What an epic contest. Rarely has the mantra, ‘no guts, no glory’ been so fitting.
Another famous chapter in what has already been a thrilling Rugby World Cup was written at Twickenham as Wales took a major step towards the quarter-finals at the expense of hosts England whose tournament hopes now hang by a thread.
It was an heroic display from a Wales side that had already been decimated by injury but were left reeling from a series of fresh body blows that threatened to derail not only their chances on an unforgettable night but has called into question their ability to field a side in their remaining fixtures.
But they refused to dwell on each setback and instead of splintering in adversity, they grew stronger and drew on a formidable team spirit that is a credit to coach Warren Gatland and his coaching team.
The match-winning penalty was slotted by man of the match Dan Biggar whose excellent goal kicking offered another reminder that Wales possess more than one prolific boot, following the loss Leigh Halfpenny to injury, while his game management ensured England were never out of sight.

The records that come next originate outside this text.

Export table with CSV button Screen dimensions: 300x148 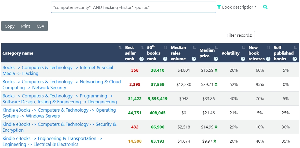[x=40, y=26]
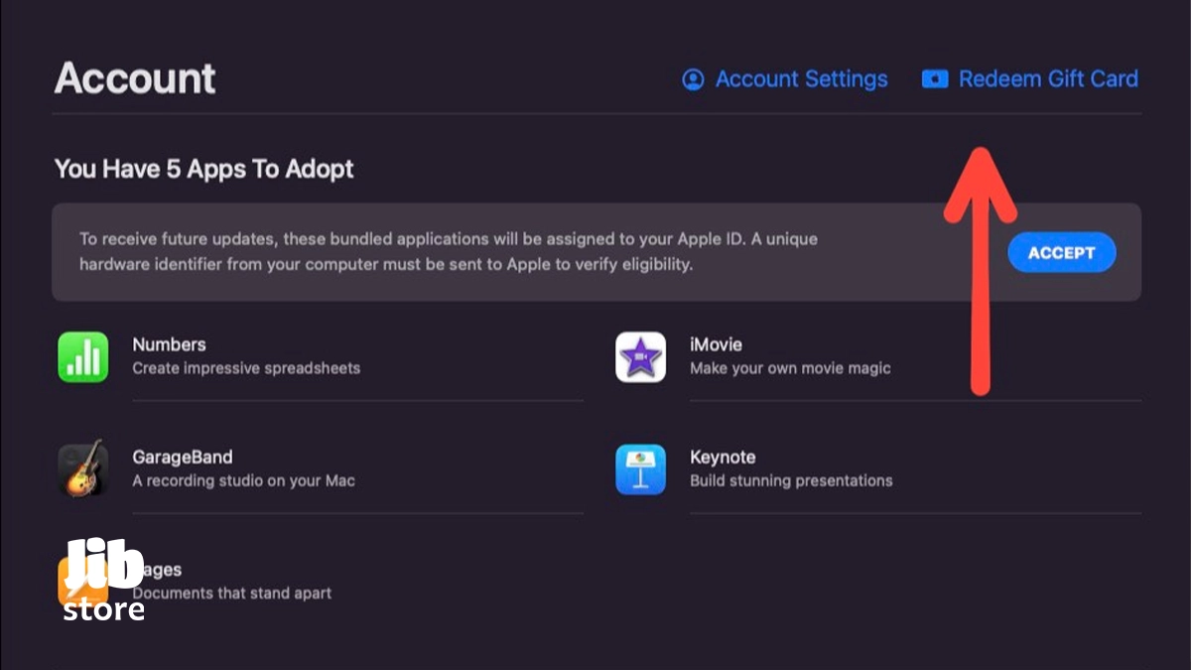Click the "Documents that stand apart" description
The width and height of the screenshot is (1191, 670).
coord(232,594)
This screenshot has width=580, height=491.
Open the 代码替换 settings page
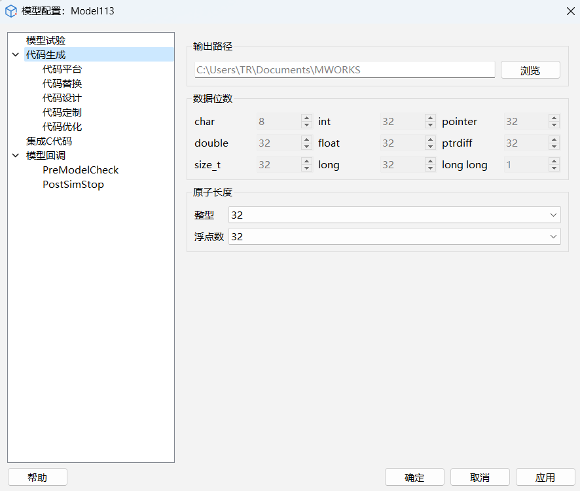(62, 84)
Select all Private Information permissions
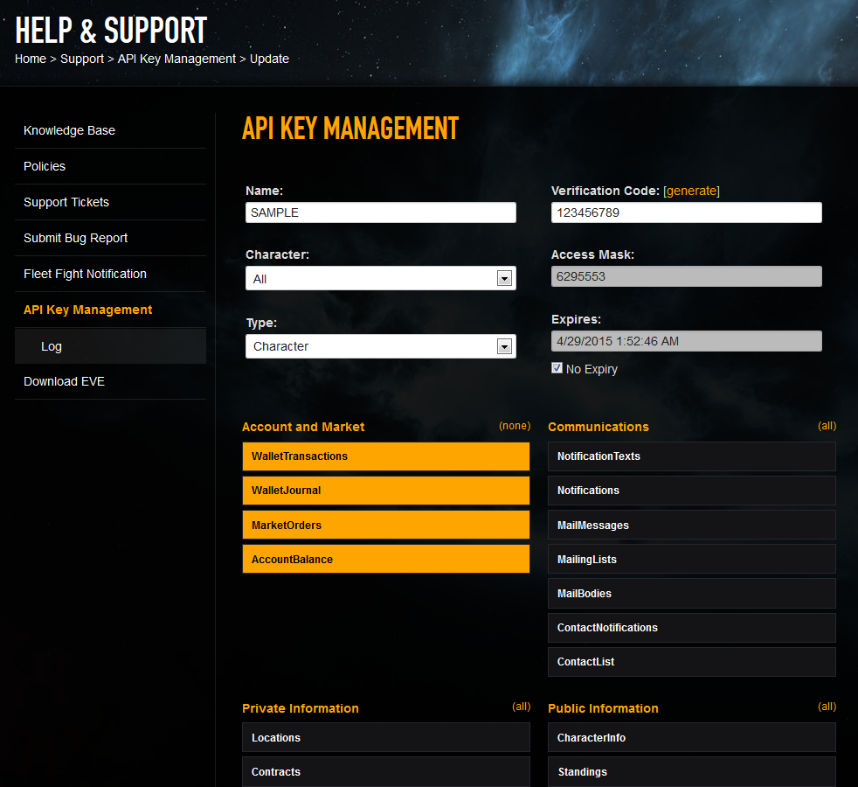 pyautogui.click(x=521, y=707)
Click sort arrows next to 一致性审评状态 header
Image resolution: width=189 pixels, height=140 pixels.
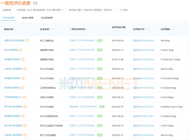[x=89, y=29]
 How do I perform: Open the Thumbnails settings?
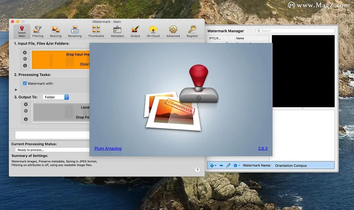pyautogui.click(x=96, y=31)
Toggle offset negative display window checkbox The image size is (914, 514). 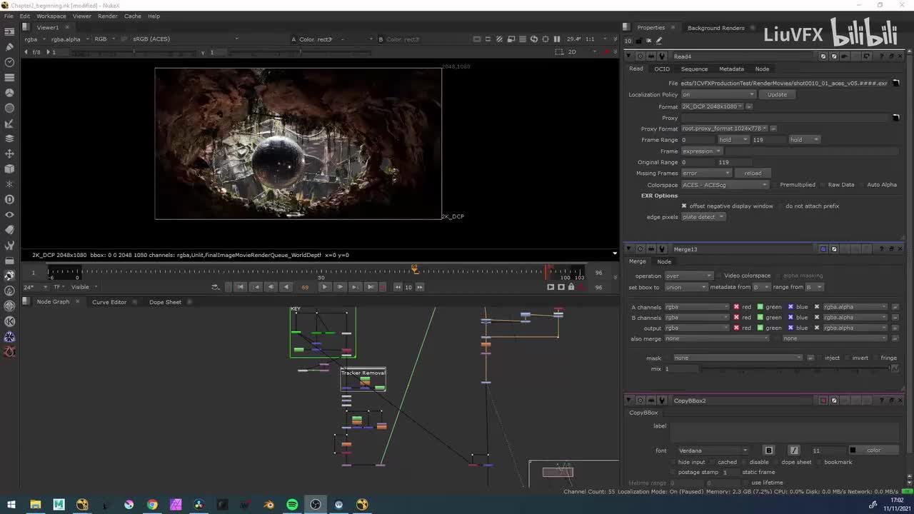coord(683,206)
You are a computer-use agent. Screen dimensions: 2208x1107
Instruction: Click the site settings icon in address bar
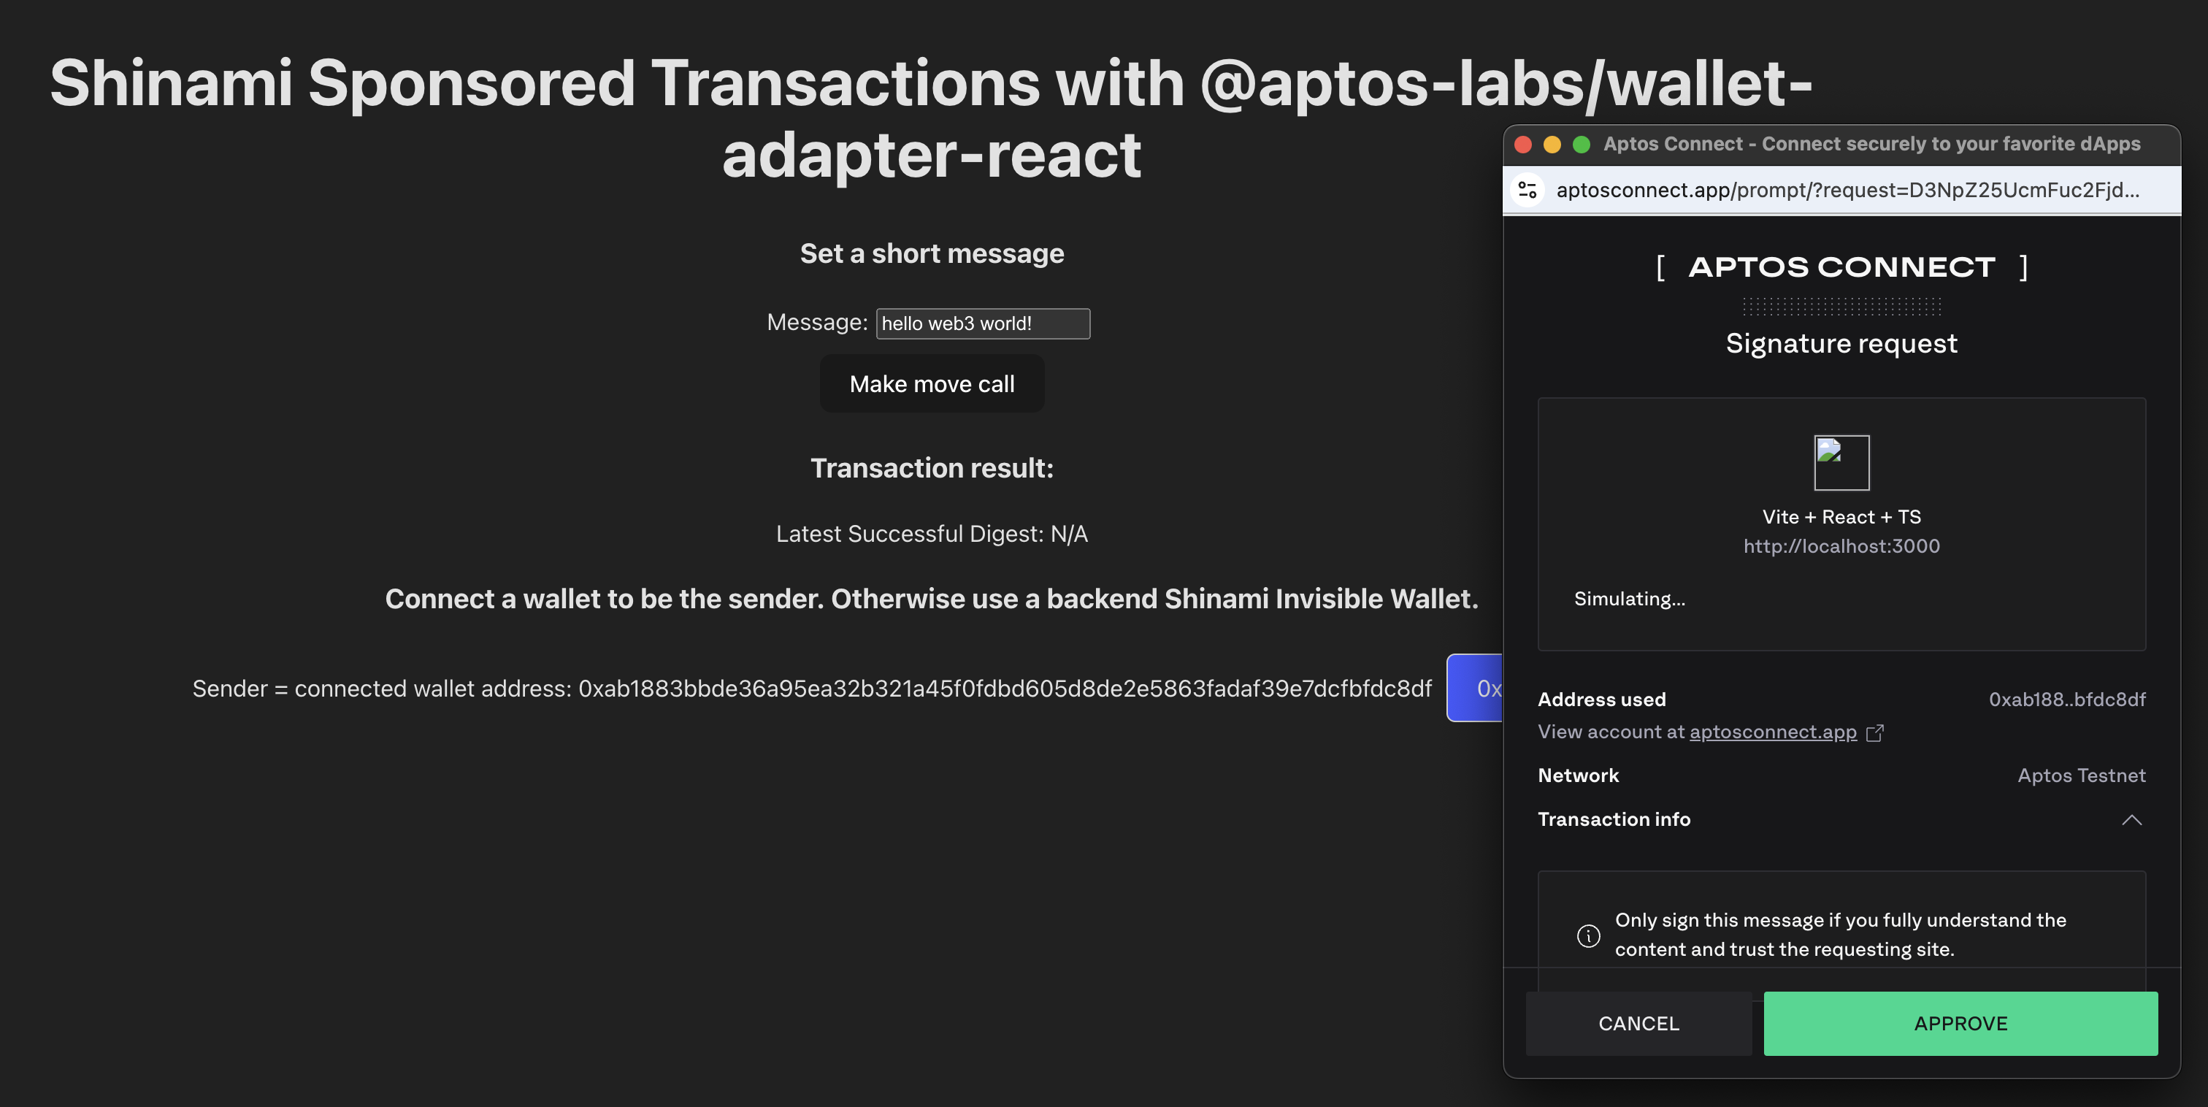click(1527, 190)
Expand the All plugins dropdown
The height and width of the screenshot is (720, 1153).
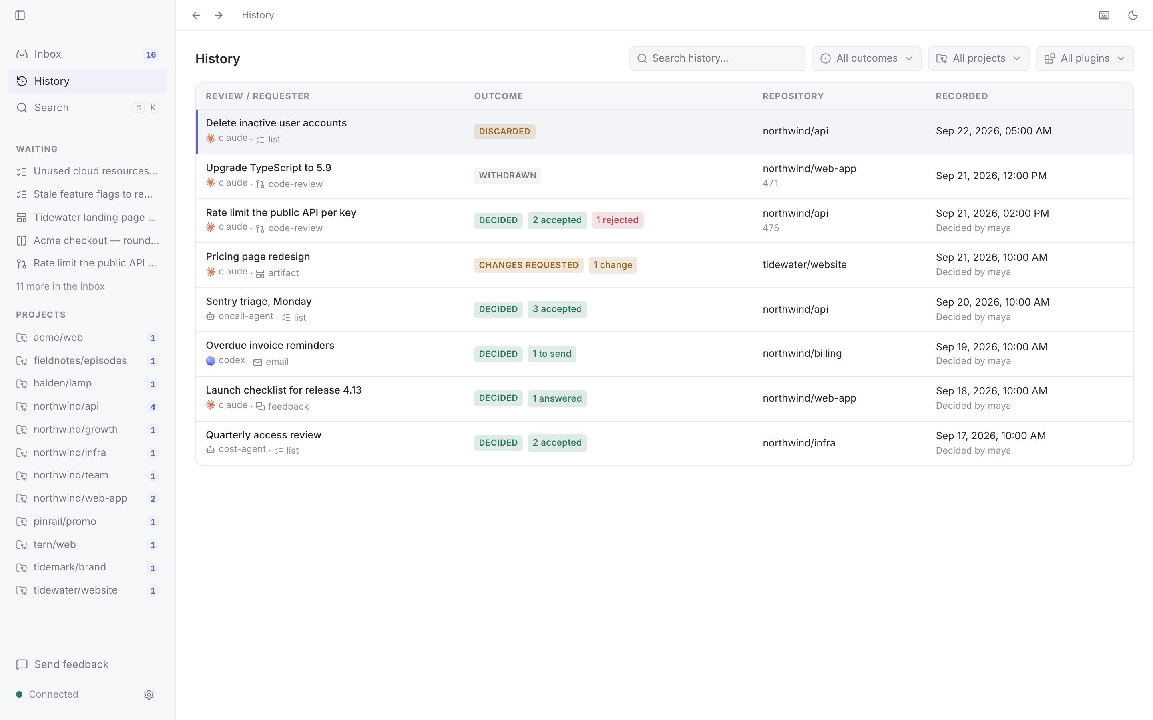click(x=1084, y=59)
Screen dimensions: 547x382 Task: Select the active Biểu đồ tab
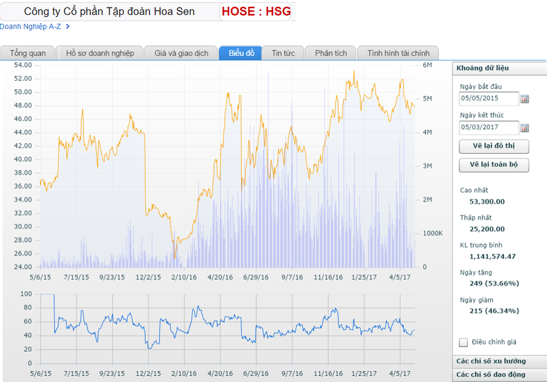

But Wales owe just as much to England’s shortcomings and the inquest into the latest performance from Stuart Lancaster’s side will have already begun. How did they lose a game that they controlled for so long?
It may seem wrong to pinpoint one pivotal moment in a game that swung back and forth and was punctuated so regularly by referee Jerome Garces’ whistle, but one decision in particular will come into sharp focus – a gamble that back-fired.
England were trailing by three points when, with just three minutes remaining, they were presented with a penalty deep inside the Wales half. Instead of handing the ball once again to Owen Farrell, who had already slotted five penalties, a drop goal and a conversion in a faultless kicking display, England captain Chris Robshaw rolled the dice and kicked to the corner in the search of the win.
To be fair it was not the most straightforward of kicking opportunities but given his form with the boot up to that point you would have backed Farrell to deliver and the player himself, never visibly short of confidence, insisted post game that he would have backed himself to make the kick.
But Robshaw saw the glory and the message it would send to their World Cup rivals and made a gutsy call of his own.
The lineout followed but a misaligned England pack were driven into touch by their Welsh counterparts and the chance was gone – but the memory of what might have been will live on.
A draw would not have been a disaster for England despite their failure to hold onto the lead and a successful kick would still have given them another chance to have won the game.
Fuelled with belief that his side could perhaps emulate Japan’s brave – and successful – gamble against South Africa last weekend, Robshaw may have got lost in the moment.
His side were in a strong position with a bonus point win already in the bank and a draw would have cemented their hopes of qualifying for the quarter-finals but instead they now face a must-win game against Australia next weekend and a potential World Cup exit just as the tournament is getting warmed up.
This tournament will be career-defining for many and for Robshaw it is that decision in particular that may endure. In the words of his coach, if you take the chance you have to ‘nail it’.
But Robshaw was not the only one prepared to gamble and as a result will not be the only one scrutinised in the aftermath of this defeat.
Lancaster chose to shake up his back line for this game as a result of an injury to centre Jonathan Joseph with Sam Burgess promoted to the midfield and Owen Farrell returned to the No.10 shirt.
It was the inclusion of Burgess that drew the most comment with the former rugby league star having made just three international appearances and only one start to this point.
He only crossed codes last November and had limited exposure at centre for Bath during last season but we were assured by the England coaching staff that he had shown them enough in training to convince them he was ready for such a role and the responsibility.
Burgess did not lack confidence as you would expect of someone of his calibre and experience of such occasions and when he was caught out it was often the excellent if excitable Farrell who was there to tidy up.
The favour would be returned by Burgess more than once as England continued to shackle a Wales side not short of energy or adventure.
The game turned for the final time only after Burgess had been withdrawn and while England’s capitulation cannot be traced to that substitution with the loss of both Ben Youngs and Billy Vunipola also critical, he had done more than enough to justify his widely-questioned selection.
For all their industry, for a long time Wales appeared out of luck as close calls continued to go the way of the hosts.
But fortune favours the brave and a gutsy Wales were eventually rewarded when replacement Lloyd Williams and scrum-half Gareth Davies combined for one of the most amazing tries Twickenham has seen in it long history – that again owed more than a little to a rare lapse in England’s otherwise impressive defence.
It was fitting that Biggar added the finishing touches that sparked unprecedented joy from coach Warren Gatland who was amazed as much by his players’ resilience as he was by the result.
In contrast, Lancaster’s astonishment will be centred on his side’s failure to win a game they appeared to have won.